The false dichotomy is particularly common in persuasive writing because it mimics a legitimate logical move — elimination of alternatives. If only two options truly exist and you eliminate one, the other follows necessarily. The fallacy occurs when additional options are hidden: "You're either with us or against us" excludes the possibility of neutrality, qualified support, or a third position. Spotting a false dichotomy requires asking: what options are being excluded, and is the exclusion justified? The slippery slope similarly misrepresents causation — it asserts a chain of consequences without establishing that each link in the chain is probable. The argument is not automatically wrong because a slope is possible; it's fallacious when the causal connections are asserted rather than demonstrated.
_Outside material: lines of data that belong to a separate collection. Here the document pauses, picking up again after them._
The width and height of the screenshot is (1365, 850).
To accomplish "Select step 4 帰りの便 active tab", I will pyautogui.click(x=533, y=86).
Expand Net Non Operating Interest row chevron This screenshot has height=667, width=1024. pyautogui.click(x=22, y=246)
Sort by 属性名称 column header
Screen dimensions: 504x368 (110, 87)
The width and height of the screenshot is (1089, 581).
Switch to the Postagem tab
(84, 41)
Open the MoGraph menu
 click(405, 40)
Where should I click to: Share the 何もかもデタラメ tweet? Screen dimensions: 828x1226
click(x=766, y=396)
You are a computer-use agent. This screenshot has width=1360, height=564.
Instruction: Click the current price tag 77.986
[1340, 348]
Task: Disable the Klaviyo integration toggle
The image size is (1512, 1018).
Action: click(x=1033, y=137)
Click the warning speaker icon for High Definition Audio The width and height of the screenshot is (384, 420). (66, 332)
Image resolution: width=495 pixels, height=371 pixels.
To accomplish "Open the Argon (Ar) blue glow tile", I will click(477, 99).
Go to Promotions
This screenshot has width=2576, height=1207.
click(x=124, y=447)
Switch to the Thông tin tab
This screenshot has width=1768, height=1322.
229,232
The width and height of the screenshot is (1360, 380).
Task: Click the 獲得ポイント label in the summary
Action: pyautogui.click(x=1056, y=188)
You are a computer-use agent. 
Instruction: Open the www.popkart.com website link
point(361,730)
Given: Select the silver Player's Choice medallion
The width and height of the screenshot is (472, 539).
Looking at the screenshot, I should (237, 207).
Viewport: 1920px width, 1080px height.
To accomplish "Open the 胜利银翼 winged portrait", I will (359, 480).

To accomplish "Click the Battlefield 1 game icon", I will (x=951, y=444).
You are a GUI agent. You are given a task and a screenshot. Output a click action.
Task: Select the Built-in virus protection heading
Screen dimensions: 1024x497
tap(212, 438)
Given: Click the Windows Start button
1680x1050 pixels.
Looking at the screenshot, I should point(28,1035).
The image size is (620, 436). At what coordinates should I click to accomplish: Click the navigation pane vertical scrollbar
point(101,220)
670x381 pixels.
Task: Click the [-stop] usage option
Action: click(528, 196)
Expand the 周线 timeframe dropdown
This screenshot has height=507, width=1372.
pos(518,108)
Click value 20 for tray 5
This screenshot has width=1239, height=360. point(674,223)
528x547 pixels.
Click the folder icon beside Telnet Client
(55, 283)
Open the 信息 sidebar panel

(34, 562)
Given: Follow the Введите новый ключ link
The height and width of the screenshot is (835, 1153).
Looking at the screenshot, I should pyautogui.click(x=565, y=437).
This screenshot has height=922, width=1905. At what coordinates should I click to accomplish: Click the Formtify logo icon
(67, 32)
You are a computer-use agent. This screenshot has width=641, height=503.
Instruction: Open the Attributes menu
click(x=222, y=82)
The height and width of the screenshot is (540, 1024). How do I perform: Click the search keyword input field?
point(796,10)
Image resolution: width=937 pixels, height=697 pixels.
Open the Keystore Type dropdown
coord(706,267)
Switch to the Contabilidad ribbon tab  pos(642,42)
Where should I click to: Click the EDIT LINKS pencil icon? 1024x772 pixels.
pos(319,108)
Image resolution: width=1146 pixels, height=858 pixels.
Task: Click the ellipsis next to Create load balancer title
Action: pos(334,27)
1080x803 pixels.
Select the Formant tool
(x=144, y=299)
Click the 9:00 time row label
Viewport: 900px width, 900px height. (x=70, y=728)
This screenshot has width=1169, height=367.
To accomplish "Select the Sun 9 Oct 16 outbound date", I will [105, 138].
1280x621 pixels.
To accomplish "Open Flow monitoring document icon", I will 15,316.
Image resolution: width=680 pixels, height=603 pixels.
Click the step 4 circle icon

Understanding fallacies serves two distinct purposes. As a reader or critic, it gives you a diagnostic checklist: when an argument feels off, ask whether the warrant is doing the work required. As a writer, it gives you a revision tool — audit your own drafts for places where you've relied on a broken warrant. The most common self-inflicted fallacies are appeal to authority (citing an expert outside their domain) and hasty generalization (treating a few examples as sufficient evidence for a universal claim). Both are easy to commit when you're building an argument quickly. The solution is not to eliminate appeals to authority or examples entirely — both are legitimate — but to ensure the authority is relevant and the sample is representative.

One crucial clarification from the misconceptions: identifying a fallacy means the argument fails to support the conclusion, not that the conclusion is false. This matters for intellectual honesty. If someone uses a fallacious argument to defend a true claim, the correct response is "that argument doesn't work, but the conclusion might still be right." Fallacy identification is a judgment about logical structure, not a trump card that automatically decides who is correct.